The third objective is to find out the association between knowledge and attitude on acceptance of the COVID-19 vaccine with selected demographic variables. A number of sociodemographic factors, including age, marital status, education, occupation, place of residence, and health information source, were found to be significantly correlated with knowledge. These results align with those of another study conducted in India that found comparable correlations [26]. This implies that different demographic groups might have differing levels of knowledge and access to information on COVID-19 vaccines. Age, source of health information, COVID-19 vaccination status, and number of doses of the COVID-19 vaccine received were found to significantly correlate with attitudes toward the vaccine. These results suggest that views toward vaccination are shaped by age, information sources, and individual experiences.
The fourth objective is to investigate people’s reluctance to adopt the COVID-19 vaccine. Rich insights into the causes of vaccine hesitancy were revealed by qualitative data gathered from in-depth interviews.

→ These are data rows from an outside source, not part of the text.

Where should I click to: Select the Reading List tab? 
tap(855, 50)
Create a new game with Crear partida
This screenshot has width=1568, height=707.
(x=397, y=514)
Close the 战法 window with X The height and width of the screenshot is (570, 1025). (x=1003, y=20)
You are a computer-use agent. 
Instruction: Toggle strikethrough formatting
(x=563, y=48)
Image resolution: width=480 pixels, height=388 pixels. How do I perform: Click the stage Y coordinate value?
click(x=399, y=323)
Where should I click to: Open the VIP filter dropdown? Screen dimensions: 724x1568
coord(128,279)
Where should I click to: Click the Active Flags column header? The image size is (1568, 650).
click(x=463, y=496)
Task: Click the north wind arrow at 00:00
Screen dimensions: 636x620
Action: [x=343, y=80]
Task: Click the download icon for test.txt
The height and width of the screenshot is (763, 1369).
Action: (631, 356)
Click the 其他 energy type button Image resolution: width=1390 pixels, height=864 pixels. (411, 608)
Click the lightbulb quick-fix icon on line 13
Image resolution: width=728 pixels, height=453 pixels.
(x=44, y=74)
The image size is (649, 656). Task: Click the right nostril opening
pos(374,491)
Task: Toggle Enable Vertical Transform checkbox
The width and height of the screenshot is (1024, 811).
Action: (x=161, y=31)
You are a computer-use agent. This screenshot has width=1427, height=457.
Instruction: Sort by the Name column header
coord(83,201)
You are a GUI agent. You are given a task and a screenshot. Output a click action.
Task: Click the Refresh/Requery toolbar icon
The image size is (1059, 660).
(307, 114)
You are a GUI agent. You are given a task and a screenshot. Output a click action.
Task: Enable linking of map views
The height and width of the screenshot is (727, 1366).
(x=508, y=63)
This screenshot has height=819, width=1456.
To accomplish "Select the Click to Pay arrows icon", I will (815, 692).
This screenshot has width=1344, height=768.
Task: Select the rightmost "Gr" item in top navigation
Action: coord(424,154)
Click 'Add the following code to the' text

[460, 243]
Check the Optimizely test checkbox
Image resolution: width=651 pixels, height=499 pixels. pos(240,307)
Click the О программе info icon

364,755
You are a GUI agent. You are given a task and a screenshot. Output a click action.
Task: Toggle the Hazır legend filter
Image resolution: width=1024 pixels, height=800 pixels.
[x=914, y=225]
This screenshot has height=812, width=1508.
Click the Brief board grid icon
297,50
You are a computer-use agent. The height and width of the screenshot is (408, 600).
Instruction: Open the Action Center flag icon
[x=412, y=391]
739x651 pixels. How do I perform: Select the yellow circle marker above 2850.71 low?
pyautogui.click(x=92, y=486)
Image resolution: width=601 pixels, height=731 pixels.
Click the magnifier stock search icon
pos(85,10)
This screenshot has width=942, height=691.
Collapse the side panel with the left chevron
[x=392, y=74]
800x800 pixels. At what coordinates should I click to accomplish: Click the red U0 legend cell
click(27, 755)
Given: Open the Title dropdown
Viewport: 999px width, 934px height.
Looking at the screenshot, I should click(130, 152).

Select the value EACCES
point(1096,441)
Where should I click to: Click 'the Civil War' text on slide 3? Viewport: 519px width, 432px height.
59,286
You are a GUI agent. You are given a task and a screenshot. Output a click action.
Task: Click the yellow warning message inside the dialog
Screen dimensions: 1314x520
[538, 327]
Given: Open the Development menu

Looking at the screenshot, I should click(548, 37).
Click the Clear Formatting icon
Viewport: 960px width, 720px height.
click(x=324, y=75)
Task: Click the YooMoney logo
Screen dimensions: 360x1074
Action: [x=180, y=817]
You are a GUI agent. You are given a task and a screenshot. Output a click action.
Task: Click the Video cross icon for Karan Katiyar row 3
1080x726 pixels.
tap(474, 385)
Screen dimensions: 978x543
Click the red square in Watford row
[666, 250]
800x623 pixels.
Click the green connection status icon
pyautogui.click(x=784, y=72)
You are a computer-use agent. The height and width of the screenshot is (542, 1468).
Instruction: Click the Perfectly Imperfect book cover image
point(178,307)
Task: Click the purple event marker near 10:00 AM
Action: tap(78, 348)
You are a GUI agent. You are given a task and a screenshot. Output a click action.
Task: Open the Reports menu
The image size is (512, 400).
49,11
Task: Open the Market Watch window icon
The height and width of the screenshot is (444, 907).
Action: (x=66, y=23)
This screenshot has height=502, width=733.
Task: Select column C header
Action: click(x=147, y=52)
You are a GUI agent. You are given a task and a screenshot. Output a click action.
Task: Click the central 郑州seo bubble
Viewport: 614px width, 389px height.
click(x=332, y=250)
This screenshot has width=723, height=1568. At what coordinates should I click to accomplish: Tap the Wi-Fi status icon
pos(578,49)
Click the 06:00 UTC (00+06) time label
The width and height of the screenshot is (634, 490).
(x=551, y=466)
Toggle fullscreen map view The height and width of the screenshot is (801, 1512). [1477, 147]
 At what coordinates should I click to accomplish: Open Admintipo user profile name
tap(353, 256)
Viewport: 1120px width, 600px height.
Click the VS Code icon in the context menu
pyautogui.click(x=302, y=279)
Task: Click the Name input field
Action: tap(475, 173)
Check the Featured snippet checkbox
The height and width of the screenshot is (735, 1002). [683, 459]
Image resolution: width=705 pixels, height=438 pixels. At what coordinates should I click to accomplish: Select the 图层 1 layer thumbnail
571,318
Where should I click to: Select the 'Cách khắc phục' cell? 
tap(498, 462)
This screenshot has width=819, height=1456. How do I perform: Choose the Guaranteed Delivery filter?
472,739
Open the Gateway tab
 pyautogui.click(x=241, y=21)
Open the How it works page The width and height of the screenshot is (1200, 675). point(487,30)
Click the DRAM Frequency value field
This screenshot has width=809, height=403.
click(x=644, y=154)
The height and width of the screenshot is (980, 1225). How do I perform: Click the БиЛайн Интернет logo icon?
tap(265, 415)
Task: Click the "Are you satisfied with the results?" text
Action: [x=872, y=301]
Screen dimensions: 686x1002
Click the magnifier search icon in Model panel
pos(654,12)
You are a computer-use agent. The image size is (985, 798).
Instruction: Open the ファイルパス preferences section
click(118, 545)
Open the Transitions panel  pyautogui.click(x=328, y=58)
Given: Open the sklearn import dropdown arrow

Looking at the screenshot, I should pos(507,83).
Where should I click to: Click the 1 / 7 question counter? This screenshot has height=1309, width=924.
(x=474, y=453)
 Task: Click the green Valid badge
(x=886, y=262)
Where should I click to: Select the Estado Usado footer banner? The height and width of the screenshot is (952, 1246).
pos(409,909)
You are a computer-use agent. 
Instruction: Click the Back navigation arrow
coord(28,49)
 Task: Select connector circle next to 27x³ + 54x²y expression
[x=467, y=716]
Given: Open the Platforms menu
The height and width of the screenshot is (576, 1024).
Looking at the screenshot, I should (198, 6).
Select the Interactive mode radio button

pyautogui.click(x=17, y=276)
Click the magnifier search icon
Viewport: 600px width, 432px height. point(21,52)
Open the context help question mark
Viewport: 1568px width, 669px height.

The important theme that surfaced is the fear of side effects, which is a common concern, with 196 (53.1%) participants expressing concerns about possible negative consequences, especially death. Quotes such as "They believe that upper arm pain following vaccination is the reason they were afraid" and "Most of them are afraid because of side effects" illustrate this fear. After taking it, you may have pain, fever, and other health problems. This result aligns with a study conducted in the US that revealed comparable issues [23].
Secondly, misinformation and ignorance were clear misconceptions regarding the vaccine’s effectiveness and possible long-term consequences. Quotations such as “I think after two doses of vaccination, people getting COVID positive, so taking and not taking the vaccine are the same” exemplify this point. This emphasizes the necessity of knowledge from reliable sources that are understandable, accurate, and easily accessible. The last one is the lack of trust in the government and the healthcare system. Two obstacles were mistrust of the government and worries about the rapidity of vaccine development.
Overall, this study emphasizes the intricate interactions between variables that affect the uptake of the COVID-19 vaccination. It offers useful information to direct public health initiatives meant to raise immunization rates.
Study limitations
The study was conducted at a single tertiary care teaching and research institute in South India, which may limit the generalizability of the findings to other populations and regions.
Recommendations
Focused public health initiatives ought to address side effects, worries, and dispel myths regarding the effectiveness and safety of vaccines. It is essential to work against false information and foster confidence in authorities and healthcare professionals. The unique concerns of various demographic groups require culturally sensitive and customized communication tactics, and ongoing research is crucial to track vaccine hesitancy and modify interventions as necessary.
Public health programs can work to increase vaccination coverage and ultimately shield people and communities from the persistent threat of COVID-19 by comprehending the factors that influence vaccine uptake and addressing issues that contribute to hesitation.
Conclusions
Despite the fact that most participants had favourable views and moderate to adequate information regarding the COVID-19 vaccine, vaccine reluctance remained because of false beliefs and concerns about side effects. Improving vaccination uptake and reducing public hesitation need to be addressed through focused awareness efforts and truthful media coverage.